Fine Tuning A sentence transformer model with my own data

Hi all!

Cheers to this big community (and my first post here :mega:)

I am trying to fine tune a sentence transformer model. The data I have contains below columns:

  1. raw_text - the raw chunks of text
  2. label - corresponding label for the text - True or False.

I wanted to fine tune a sentence transformer model such that the embeddings are optimized in a way that all the True sentences are closer in the vector space than all the False sentence.

I have been reading about the losses from Loss Overview — Sentence-Transformers documentation

I am really confused which loss to use for my type of data and use-case. I am leaned towards below:

since it matches my data format. As I read more about these losses and the way they are being computed using anchor, positive and negative samples I feel less confident in using them since my data does not have these kind of pair.

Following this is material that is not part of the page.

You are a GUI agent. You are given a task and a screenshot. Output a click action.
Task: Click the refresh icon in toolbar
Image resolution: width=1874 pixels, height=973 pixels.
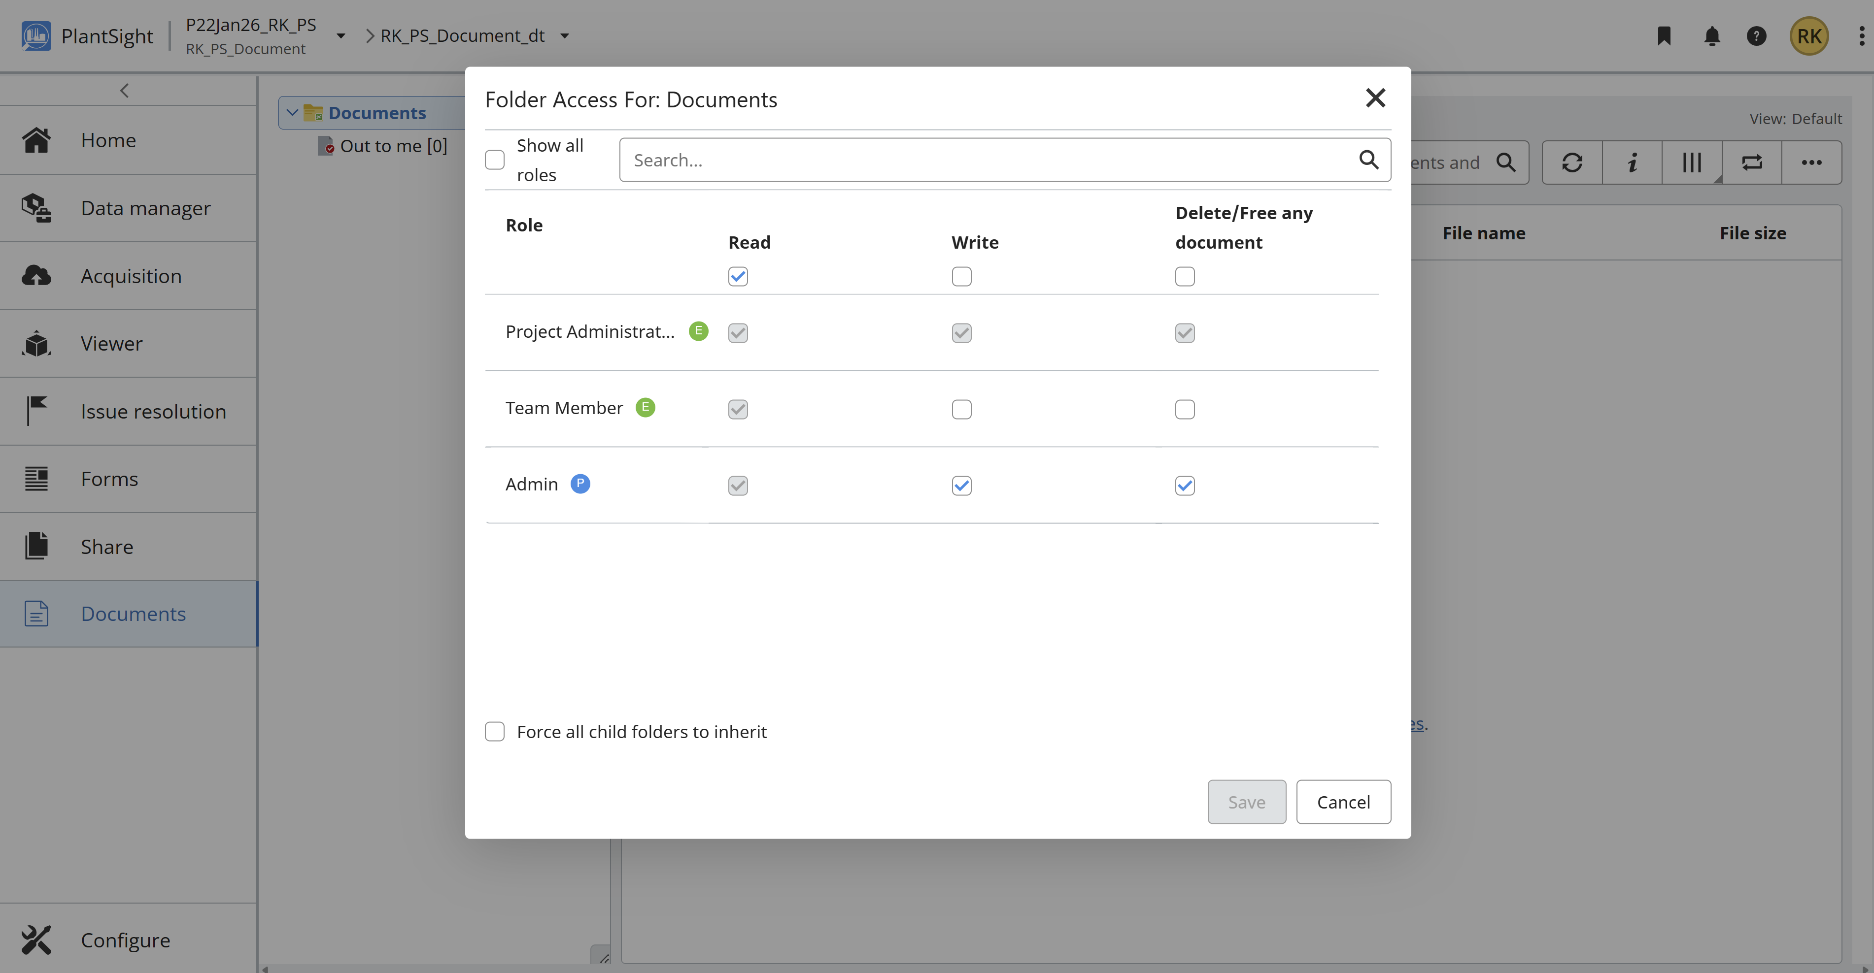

Can someone here help me understand if what I am trying to do is plausible with existing losses in sentence transformer library?


Refer to this blog post: Train and Fine-Tune Sentence Transformers Models. The blog post has a section on various cases that your dataset may be in, and which loss functions one can use correspondingly.

I am trying to train the Sentence Transformer model also checked the link but always I get the accuracy of only 20 to 30%.

  1. Is it maybe base model ? what base model to train
  2. How to evaluate these models?